_Task prompt_: Begin with the first line below and retype each line exactly through the line containing "Viewport: 673px width, 403px height.". Any pictures are to be left out.
-------- Raw data --------
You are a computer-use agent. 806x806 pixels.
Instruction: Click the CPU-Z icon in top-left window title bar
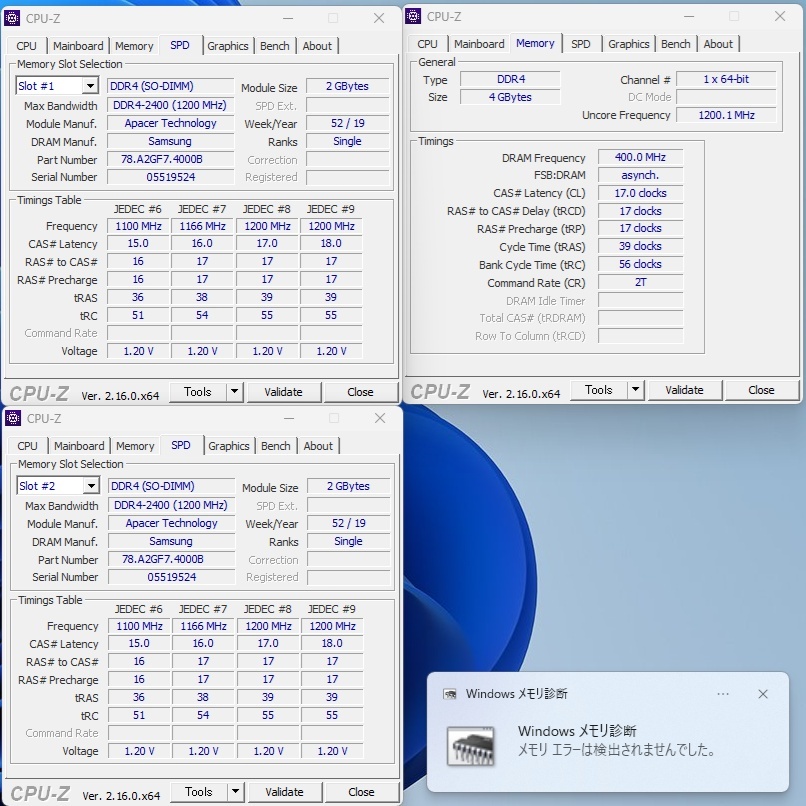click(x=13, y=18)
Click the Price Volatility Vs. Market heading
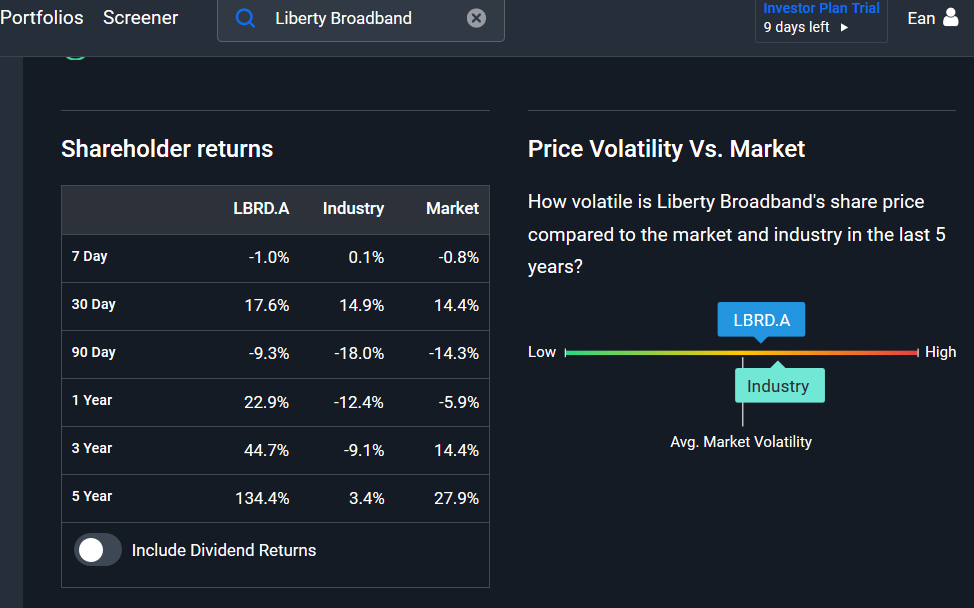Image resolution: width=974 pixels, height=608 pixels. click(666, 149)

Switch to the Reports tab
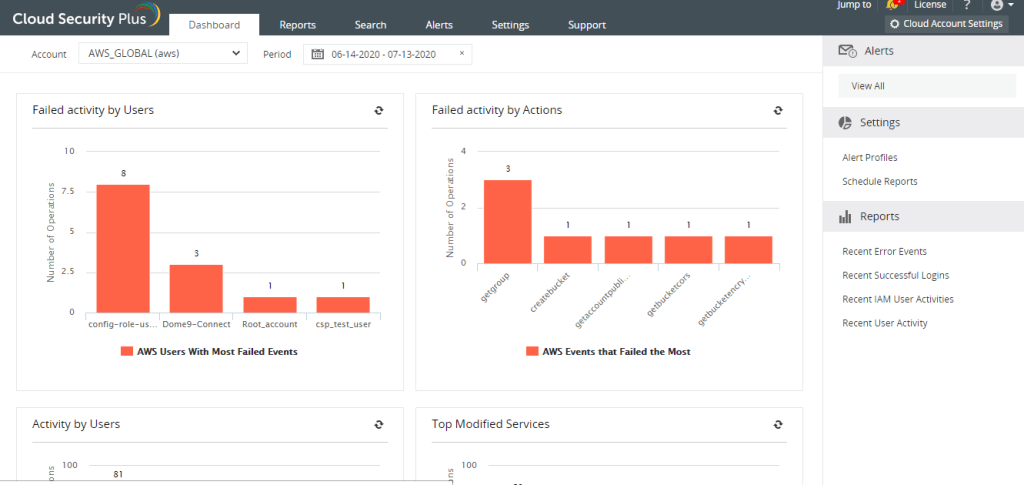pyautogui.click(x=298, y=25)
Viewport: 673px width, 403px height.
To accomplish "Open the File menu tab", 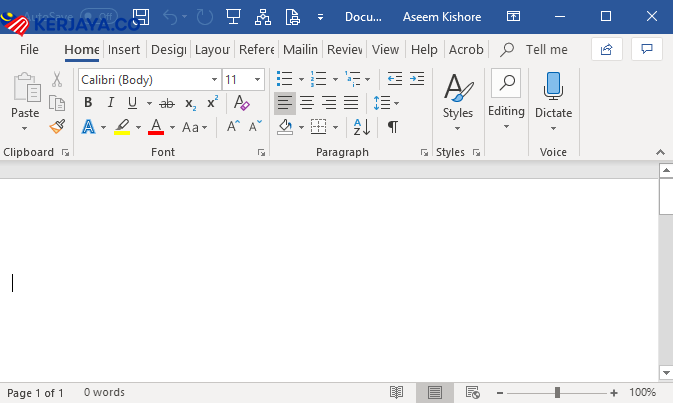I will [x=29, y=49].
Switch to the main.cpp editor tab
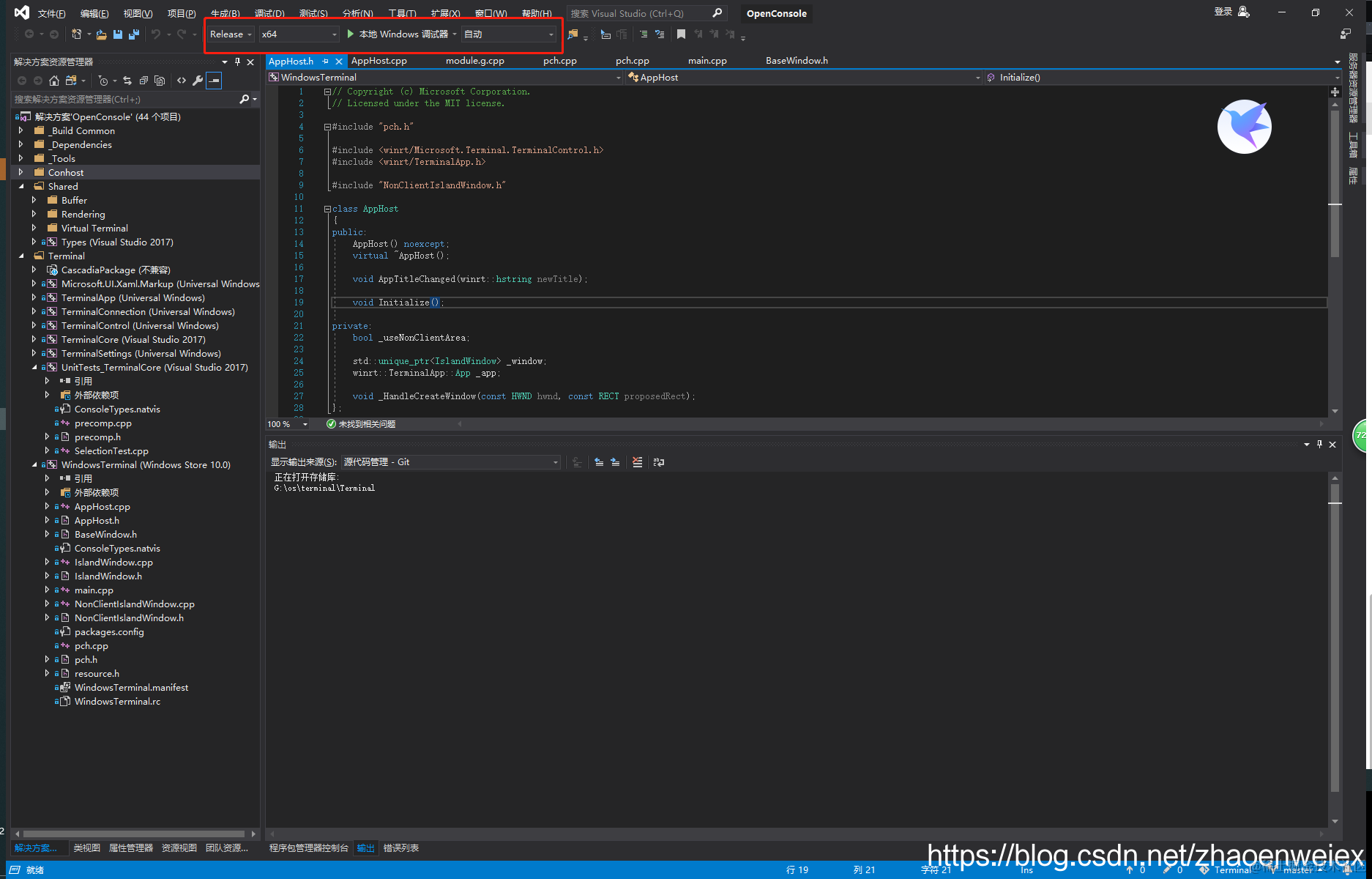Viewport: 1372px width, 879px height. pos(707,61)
--------
_Reply to the exercise_:
You are a computer-use agent. 806x806 pixels.
Instruction: Click the CPU-Z icon in top-left window title bar
click(x=13, y=18)
Click the Price Volatility Vs. Market heading
Image resolution: width=974 pixels, height=608 pixels. click(666, 149)

Switch to the Reports tab
pyautogui.click(x=298, y=25)
Viewport: 673px width, 403px height.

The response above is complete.